→ Lo que se pide
**A)** En el diálogo entre Sócrates e Ion, ¿qué poetas nombra Sócrates junto a Homero?
**B)** Resume de forma más breve el párrafo del diálogo entre Sócrates e Ion que empieza con «Quisiera mucho que dijeras verdad», sin perder sus datos principales.
**C)** Sigue escribiendo el diálogo entre Sócrates e Ion a partir de la última frase.

→ Fragmento seleccionado
....
SÓCRATES. —En suma, cuando se habla de unos mismos objetos, será siempre el mismo hombre el que dará cuenta de los que hablan bien y de los que hablan mal; y es evidente que si no distingue el que habla mal, no distinguirá tampoco el que habla bien; se entiende respecto al mismo objeto.
ION. —Convengo en ello.
SÓCRATES. —El mismo hombre, por consiguiente, está en estado de juzgar lo uno y lo otro.
ION. —Sí.
SÓCRATES. —¿No dices que Homero y los otros poetas, entre quienes se cuentan Hesíodo y Arquíloco, tratan de los mismos objetos, pero no de la misma manera, y que Homero habla bien y los otros menos bien?
ION. —Sí, y nada he dicho que no sea verdadero.
SÓCRATES. —Si, pues, conoces tú al que habla bien, debes conocer igualmente a los que hablan mal.
ION. —Así parece.
SÓCRATES. —Así, mi querido Ion, no podemos engañarnos, si decimos que Ion está versado en el conocimiento de Homero igualmente que en el de los demás poetas, puesto que confiesa que un mismo hombre es juez competente de todos los que hablan de los mismos objetos, y que todos los poetas tratan poco más o menos las mismas cosas.
ION. —Pero entonces, Sócrates, ¿me dirás por qué, cuando se me habla de cualquier otro poeta, no puedo fijar la atención, ni puedo decir nada que valga la pena, y en realidad me considero como dormido; y por el contrario, cuando se me cita a Homero, despierto en el acto, presto la mayor atención, y las ideas se me presentan profusamente?
SÓCRATES. —No es difícil, mi querido amigo, adivinar la razón. Es evidente, que tú no eres capaz de hablar sobre Homero, ni por el arte, ni por la ciencia. Porque si pudieses hablar por el arte, estarías en estado de hacer lo mismo respecto todos los demás poetas. En efecto, la poesía es un solo y mismo arte, que se llama poética; ¿no es así?
ION. —Sí.
SÓCRATES. —¿No es cierto, que cuando se abraza un arte en toda su extensión, una misma crítica sirve para juzgar de todas las demás artes? ¿Quieres, Ion, que te explique cómo entiendo esto?
ION. —Con el mayor placer, Sócrates; gusto mucho en oíros, porque es oír a un sabio.
SÓCRATES. —Quisiera mucho que dijeras verdad, Ion; pero ese título de sabio solo pertenece a vosotros los rapsodistas, a los actores y a aquellos cuyos versos cantáis. Con respecto a mí, no sé más que decir sencillamente la verdad, cual conviene a un hombre de poco talento. Júzgalo por la pregunta que te acabo de hacer, y ya ves que es trivial y común, como que lo que he dicho está al alcance de cualquiera, esto es que la crítica es la misma en cualquier arte que se considere, con tal de que sea uno. Tomemos un ejemplo. La pintura en su conjunto, ¿no es un solo y mismo arte?
....
→ Datos sin procesar
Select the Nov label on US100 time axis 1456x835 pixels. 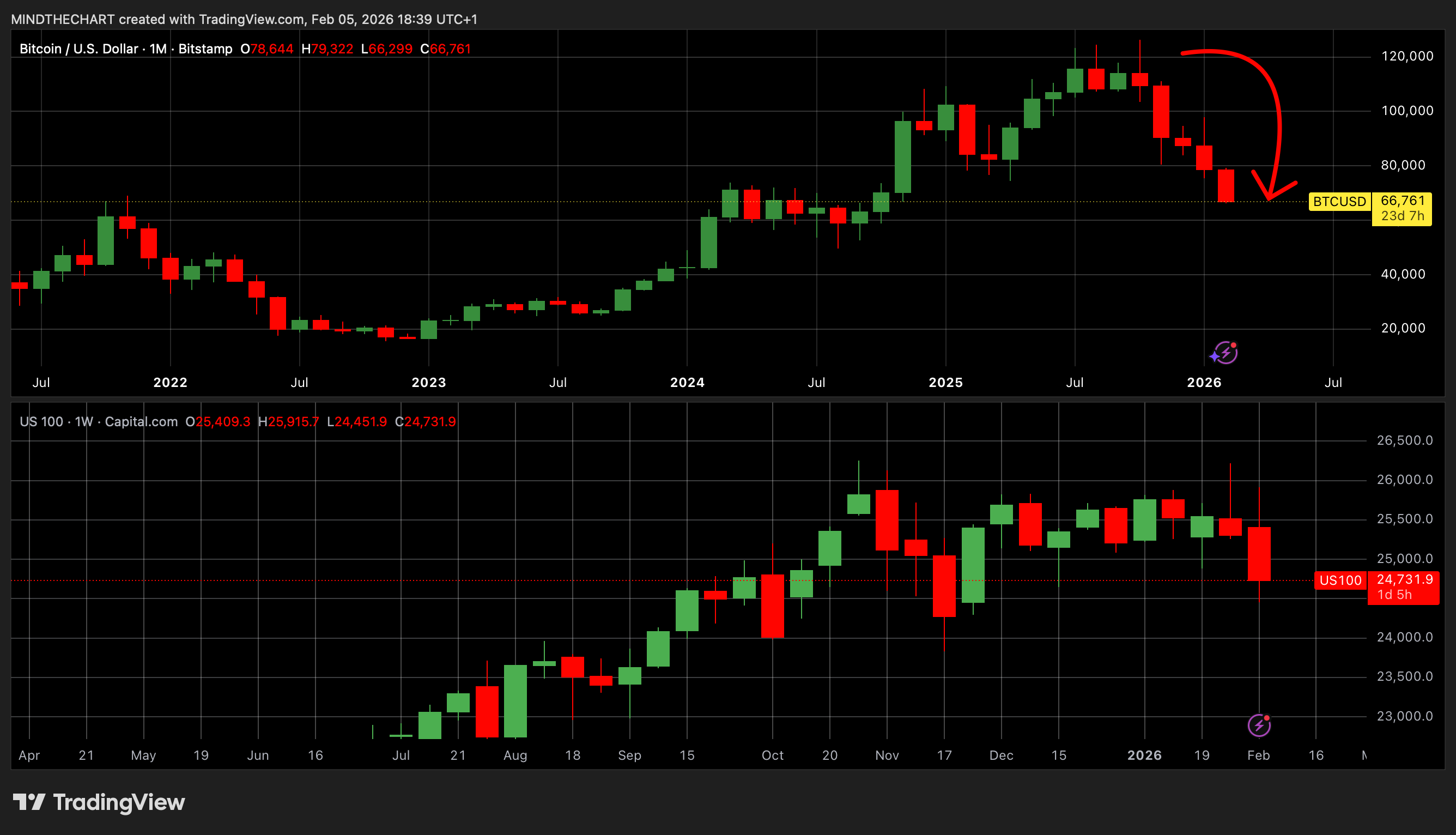(x=887, y=755)
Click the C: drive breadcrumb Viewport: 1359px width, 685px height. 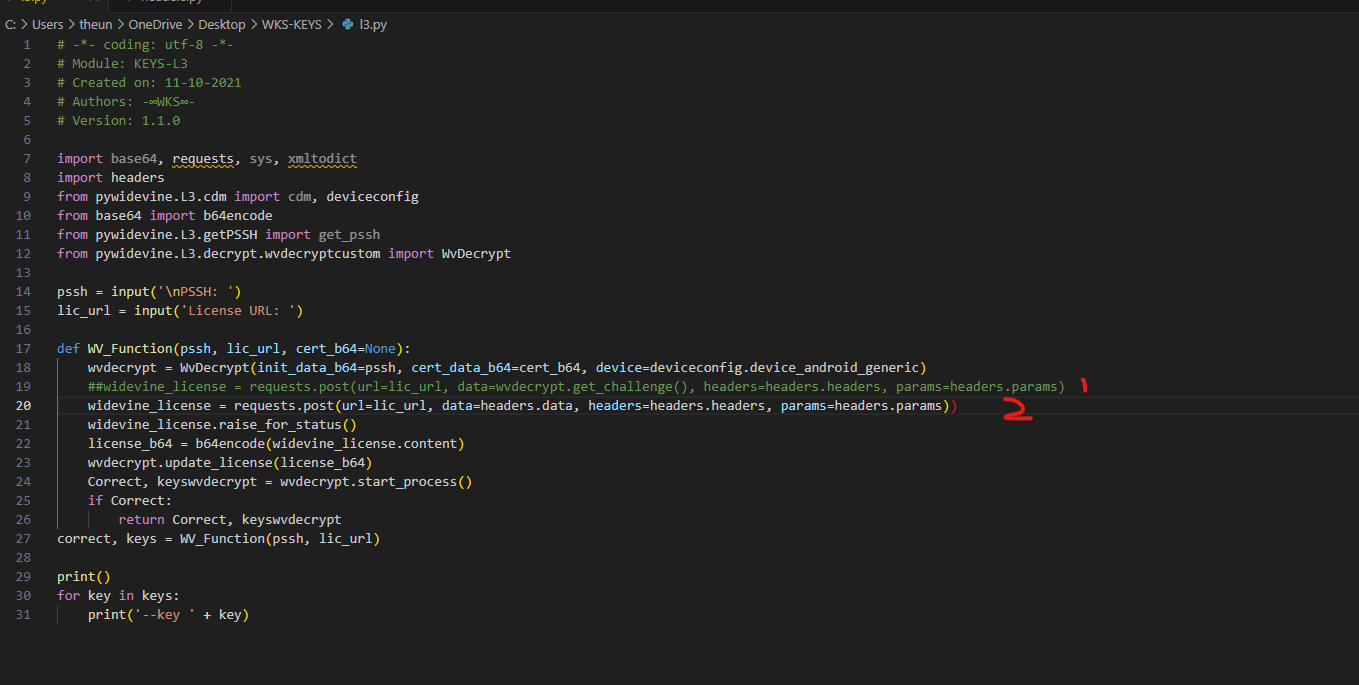point(11,24)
....
→ Lista de respuestas
**A)** Hesíodo y Arquíloco.

**B)** Sócrates desea que Ion diga la verdad. Sin embargo, afirma que el título de sabio les corresponde a los rapsodistas, a los actores y a los poetas cuyos versos ellos cantan, y no a él. Él solo dice la verdad con sencillez, como un hombre de poco talento. Como prueba pone su pregunta anterior, que es trivial y está al alcance de cualquiera: la crítica es la misma en cualquier arte, siempre que se trate de uno solo. Para dar un ejemplo, pregunta si la pintura en su conjunto es un solo y mismo arte.

**C)**
ION. —Sí.
SÓCRATES. —¿No hay y ha habido gran número de pintores buenos y malos?
ION. —Ciertamente.
SÓCRATES. —¿Has visto tú alguno que, siendo capaz de discernir lo bien o mal pintado en los cuadros de Polignoto,[3] hijo de Aglaofón, no pueda hacer lo mismo respecto a los otros pintores? ¿Que cuando se le presentan las obras de estos se duerma, se vea embarazado, y no sepa qué juicio formar? ¿Mientras que cuando se trata de dar su dictamen sobre los cuadros de Polignoto, o de cualquier otro pintor particular que sea de su agrado, se despierte, preste su atención, y se explique con la mayor facilidad?
ION. —No ciertamente, yo no lo he visto.
SÓCRATES. —Pero qué, ¿en materia de escultura has visto alguno que esté en actitud de decidir sobre el mérito de las obras de Dédalo, hijo de Metión, o de Epeio, hijo de Panopeo, o de Teodoro de Samos, o de cualquier otro estatuario, y que se vea dormido, embarazado y sin saber qué decir de las obras de los demás escultores?
ION. —No, ¡por Zeus!, no he visto a nadie en este caso.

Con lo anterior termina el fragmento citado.